Jeszcze się nie zdarzyło, żebym podczas jakiegoś wyjazdu "nie przecholowała". I tym razem trochę przeszacowałam nasze możliwości, a może nie tyle nasze możliwości, co możliwości dzieci. Planując trasę wydawało mi się, że nie będzie tak źle. Tu 30 minut, tam 40 minut, dalej kolejne 30 minut. I tak minuta po minucie wyszło ponad 20 km!
Z dzieckiem: sama nie wiem, bo miesce atrakcyjne dla dzieci, natomiast samo dojście, niezwykle wymagające dla małych nóżek, ze względu na dużą liczbę kilometrów, które należy pokonać - może lepiej podjechać autem.

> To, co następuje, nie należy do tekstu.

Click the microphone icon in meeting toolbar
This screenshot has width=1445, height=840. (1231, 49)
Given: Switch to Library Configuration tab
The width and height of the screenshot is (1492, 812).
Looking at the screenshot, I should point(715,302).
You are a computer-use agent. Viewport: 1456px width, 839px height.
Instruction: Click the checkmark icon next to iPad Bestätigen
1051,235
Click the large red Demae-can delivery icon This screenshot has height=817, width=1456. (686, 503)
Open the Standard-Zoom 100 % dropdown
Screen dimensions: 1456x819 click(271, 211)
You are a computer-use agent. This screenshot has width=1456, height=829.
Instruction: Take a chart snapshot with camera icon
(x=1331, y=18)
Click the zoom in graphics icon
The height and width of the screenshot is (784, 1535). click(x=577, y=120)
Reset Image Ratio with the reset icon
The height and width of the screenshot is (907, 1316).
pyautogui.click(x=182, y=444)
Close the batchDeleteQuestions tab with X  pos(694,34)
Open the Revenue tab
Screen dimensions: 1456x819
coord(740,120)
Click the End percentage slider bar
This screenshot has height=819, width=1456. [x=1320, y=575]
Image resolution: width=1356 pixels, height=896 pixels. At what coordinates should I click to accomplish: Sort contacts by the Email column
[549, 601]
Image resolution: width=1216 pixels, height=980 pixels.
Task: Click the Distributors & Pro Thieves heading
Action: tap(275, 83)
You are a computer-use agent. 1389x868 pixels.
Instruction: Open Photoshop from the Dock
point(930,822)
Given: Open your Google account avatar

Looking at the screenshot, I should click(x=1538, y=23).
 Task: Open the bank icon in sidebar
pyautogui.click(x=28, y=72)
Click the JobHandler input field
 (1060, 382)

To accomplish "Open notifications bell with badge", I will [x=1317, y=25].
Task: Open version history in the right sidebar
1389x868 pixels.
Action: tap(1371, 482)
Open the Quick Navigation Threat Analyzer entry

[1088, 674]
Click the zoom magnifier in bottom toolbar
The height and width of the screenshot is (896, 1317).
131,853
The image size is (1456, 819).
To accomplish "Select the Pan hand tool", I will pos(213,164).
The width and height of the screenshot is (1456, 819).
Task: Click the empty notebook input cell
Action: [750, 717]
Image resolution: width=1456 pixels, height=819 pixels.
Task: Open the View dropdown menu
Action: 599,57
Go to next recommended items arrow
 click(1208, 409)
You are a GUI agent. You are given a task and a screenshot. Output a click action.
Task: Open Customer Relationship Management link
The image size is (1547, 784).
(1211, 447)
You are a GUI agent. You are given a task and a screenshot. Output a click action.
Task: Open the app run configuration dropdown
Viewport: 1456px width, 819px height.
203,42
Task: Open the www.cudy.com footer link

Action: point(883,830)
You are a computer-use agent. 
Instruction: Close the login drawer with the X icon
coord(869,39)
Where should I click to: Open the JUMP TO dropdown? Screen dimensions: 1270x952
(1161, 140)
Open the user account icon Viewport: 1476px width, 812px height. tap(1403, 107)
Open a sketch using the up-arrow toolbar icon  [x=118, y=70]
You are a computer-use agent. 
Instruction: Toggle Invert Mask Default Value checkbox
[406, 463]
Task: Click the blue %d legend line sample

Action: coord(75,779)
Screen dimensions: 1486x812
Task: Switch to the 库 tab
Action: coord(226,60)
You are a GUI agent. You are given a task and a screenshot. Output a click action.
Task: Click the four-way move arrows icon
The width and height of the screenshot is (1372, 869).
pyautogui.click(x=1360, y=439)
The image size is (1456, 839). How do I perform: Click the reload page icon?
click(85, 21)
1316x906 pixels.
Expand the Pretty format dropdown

Z wózkiem: trasa nie nadaje się do spacerów z wóżkiem, chociaż część z Karłowa do Pasterki w zasadzie dla pompowanych kół nie powinna być problematyczna, polecam zdecydowanie chustę i plecaki
Buty: wygodne, najlepiej górskie, nieprzemakalne - dużo kilometrów marszu
Koniecznie: suchy prowiant na drogę, coś do przebrania, wilgotne chusteczki, cieplejszy sweterek lub kurtkę, może nawet buty zmianę, obowiązkowo aparat i piękna pogoda i co najważniejsze dowód osobisty lub paszport
Zachęcona podpowiedzią taty, pomyślałam, że warto dotrzeć do miejsca gdzie jeszcze nie byłam. Wybór padł na Broumowskie Ściany po czeskiej stronie gór. Wędrówkę rozpoczynamy oczywiście z Karłowa. Kierujemy się w stronę Schroniska Pasterka szlakiem niebieskim, który później zamieniamy na zielony. Droga jest prosta, jakbyśmy maszerowali po równinie. W tle, góruje nad nami Szczeliniec Wielki i Mały. Po mniej więcej 2 km, Asia odmawia współpracy, a ja nie potrafię namówić jej, żeby mimo wszystko maszerowała na własnych nogach. Od tego momentu wędruje z rąk do rąk, z barana na barana.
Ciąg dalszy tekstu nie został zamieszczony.